Conference: ACL 2025
arXiv: 2501.07719
Code: https://github.com/google-deepmind/inli
Authors: Shreya Havaldar, Hamidreza Alvari, John Palowitch, Mohammad Javad Hosseini, Senaka Buthpitiya, Alex Fabrikant
Institutions: University of Pennsylvania, Google DeepMind
Area: Others
Keywords: Implied Entailment, NLI, Pragmatic Inference, Explicit vs Implied Entailment, Four-Way NLI, INLI Dataset

TL;DR

This work formalizes the task of "implied entailment," expanding the traditional three-way classification of NLI into a four-way classification (implied entailment/explicit entailment/neutral/contradiction). It constructs the INLI dataset, which comprises 10K premises and 40K hypotheses. Experiments demonstrate that fine-tuned models can effectively identify implied entailment and generalize across domains.

Background & Motivation

Implied Information in Language: Human communication relies heavily on implied expressions—emotions, social signals, sarcasm, etc., are often conveyed implicitly rather than stated explicitly. For example, "After reading ARR review comments, Kim had to go eat a massive slice of cheesecake." Beyond the literal meaning, readers can infer that (c) Kim found reading the reviews unpleasant, (d) Kim indeed went to eat cheesecake, and (e) Kim ate an unusually large amount of cheesecake.

Limitations of Prior Work: Existing NLI benchmarks (SNLI, MNLI, ANLI, WANLI) contain very little implied entailment—only 9.33% in SNLI, 3.68% in MNLI, and 5.48% in WANLI. The only exception is the adversarial ANLI (15.66%), which suggests that implicit reasoning remains the most challenging part for models to handle.

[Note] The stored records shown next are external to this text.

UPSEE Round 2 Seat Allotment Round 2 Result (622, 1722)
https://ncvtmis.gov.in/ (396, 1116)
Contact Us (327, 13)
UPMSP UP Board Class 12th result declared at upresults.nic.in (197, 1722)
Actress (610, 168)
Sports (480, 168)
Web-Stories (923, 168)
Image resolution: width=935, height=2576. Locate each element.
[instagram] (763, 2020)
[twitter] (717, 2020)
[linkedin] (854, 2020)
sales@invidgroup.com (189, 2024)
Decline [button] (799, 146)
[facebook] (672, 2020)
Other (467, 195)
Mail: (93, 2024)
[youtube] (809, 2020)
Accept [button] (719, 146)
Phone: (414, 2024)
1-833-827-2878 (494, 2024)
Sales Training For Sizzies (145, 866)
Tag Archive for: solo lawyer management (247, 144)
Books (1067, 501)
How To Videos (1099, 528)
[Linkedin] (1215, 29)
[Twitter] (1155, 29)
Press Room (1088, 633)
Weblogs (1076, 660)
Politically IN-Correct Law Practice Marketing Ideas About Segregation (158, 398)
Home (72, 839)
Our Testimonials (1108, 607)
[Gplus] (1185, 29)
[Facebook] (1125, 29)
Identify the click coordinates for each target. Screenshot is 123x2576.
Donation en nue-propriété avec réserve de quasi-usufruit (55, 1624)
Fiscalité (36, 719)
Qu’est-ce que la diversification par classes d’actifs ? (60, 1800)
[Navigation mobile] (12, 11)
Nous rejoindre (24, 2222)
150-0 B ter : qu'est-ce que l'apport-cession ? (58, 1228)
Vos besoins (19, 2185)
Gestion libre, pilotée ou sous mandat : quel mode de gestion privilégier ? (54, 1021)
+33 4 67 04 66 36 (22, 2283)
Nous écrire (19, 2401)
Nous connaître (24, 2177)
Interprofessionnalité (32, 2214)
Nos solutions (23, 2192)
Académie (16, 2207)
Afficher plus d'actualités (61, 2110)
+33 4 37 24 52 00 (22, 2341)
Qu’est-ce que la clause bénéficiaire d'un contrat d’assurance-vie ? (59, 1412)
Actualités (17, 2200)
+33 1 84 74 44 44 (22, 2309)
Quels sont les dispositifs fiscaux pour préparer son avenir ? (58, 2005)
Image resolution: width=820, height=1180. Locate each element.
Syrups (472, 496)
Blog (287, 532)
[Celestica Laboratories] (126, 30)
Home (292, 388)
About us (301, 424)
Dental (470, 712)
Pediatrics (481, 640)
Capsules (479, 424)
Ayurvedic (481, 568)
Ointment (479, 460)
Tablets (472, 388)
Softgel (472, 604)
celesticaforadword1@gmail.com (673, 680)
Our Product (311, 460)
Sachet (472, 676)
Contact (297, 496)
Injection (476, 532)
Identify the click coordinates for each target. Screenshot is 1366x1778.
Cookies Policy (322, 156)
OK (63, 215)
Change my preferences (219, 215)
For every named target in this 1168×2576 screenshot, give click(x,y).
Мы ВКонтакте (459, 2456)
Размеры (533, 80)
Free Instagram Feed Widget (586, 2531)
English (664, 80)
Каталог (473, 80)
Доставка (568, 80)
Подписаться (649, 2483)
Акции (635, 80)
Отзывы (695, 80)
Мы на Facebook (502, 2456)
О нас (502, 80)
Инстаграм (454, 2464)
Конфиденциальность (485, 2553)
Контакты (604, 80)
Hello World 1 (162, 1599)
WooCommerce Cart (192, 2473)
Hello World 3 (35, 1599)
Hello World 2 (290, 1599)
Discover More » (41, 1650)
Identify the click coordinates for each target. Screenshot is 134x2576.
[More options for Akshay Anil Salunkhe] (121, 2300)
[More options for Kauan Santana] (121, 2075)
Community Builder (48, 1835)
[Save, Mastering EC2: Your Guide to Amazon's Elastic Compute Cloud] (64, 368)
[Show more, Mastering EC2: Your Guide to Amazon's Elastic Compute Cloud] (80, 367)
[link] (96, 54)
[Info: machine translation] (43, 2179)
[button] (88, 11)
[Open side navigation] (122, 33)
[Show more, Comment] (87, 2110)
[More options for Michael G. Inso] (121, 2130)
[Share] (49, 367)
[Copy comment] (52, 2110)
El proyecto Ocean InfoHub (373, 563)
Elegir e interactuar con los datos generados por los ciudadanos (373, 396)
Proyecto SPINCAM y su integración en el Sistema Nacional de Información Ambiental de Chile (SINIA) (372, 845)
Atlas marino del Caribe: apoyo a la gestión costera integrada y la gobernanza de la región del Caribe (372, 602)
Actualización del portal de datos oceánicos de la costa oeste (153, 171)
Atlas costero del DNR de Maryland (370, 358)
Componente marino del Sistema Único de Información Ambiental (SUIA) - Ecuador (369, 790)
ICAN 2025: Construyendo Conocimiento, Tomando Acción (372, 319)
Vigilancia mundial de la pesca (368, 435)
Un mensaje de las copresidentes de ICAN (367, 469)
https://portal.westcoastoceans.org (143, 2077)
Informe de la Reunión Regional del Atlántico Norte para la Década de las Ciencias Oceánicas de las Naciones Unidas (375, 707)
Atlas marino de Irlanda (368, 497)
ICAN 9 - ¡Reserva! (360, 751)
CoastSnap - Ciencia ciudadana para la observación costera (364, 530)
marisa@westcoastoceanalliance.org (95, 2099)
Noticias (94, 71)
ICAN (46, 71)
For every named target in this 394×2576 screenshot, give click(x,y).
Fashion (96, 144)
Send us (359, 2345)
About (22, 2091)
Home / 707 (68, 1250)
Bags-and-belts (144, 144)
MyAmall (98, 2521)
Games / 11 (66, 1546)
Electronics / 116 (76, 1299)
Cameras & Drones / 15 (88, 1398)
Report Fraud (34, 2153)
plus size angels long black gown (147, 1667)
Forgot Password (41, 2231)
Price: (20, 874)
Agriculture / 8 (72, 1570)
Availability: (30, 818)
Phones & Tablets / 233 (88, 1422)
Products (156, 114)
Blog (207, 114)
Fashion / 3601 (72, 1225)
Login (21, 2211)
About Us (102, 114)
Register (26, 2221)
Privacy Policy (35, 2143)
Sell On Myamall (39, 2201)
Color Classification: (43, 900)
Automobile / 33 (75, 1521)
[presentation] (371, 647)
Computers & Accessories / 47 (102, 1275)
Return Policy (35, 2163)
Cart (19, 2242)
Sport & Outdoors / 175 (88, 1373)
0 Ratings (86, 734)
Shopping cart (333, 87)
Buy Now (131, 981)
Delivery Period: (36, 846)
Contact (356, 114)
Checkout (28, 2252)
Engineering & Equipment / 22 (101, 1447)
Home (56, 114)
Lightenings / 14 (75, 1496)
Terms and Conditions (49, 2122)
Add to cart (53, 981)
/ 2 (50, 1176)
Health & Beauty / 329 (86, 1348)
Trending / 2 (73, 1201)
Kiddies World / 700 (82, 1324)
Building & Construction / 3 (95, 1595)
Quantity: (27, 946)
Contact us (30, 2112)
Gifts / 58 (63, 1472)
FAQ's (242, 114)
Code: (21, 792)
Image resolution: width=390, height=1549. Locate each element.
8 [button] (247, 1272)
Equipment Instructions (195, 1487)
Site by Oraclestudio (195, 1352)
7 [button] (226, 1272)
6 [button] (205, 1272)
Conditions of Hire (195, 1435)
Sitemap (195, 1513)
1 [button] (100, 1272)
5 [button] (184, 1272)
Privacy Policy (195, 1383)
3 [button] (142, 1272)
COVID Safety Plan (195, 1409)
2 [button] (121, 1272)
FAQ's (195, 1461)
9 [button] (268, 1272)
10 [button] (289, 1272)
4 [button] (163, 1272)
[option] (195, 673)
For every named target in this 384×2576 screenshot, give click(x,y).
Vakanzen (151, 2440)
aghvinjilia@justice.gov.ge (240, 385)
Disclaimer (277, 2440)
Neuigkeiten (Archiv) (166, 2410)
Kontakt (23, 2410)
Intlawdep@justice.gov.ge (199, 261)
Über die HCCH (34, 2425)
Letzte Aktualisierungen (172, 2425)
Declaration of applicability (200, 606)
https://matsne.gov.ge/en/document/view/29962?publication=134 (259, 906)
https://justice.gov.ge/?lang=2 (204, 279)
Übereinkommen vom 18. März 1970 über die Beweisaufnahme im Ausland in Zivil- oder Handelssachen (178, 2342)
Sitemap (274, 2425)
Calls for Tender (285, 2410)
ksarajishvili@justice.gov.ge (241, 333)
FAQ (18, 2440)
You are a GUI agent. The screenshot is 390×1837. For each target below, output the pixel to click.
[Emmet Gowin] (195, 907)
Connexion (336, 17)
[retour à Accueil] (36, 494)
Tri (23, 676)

Key Challenge: Models trained on existing NLI datasets achieve only about 50% accuracy (random guess level) in reasoning about implied entailment, whereas their accuracy on explicit entailment can exceed 90%.

Goal: An NLI dataset specifically focused on implied entailment is needed to help models learn to "read between the lines" and distinguish between explicit and implied entailments.

Method

2.1 Formalizing Implied Entailment

Based on traditional three-way NLI (entailment/neutral/contradiction), "entailment" is further subdivided into two categories:

  • Explicit Entailment: Derived directly from lexical semantics (synonyms, paraphrase) and syntax (pronominal coreference, conjunctions, etc.) of the text.
  • Implied Entailment: Requires extra cognitive steps, such as logical reasoning, world knowledge, conversational pragmatics, or figurative language understanding.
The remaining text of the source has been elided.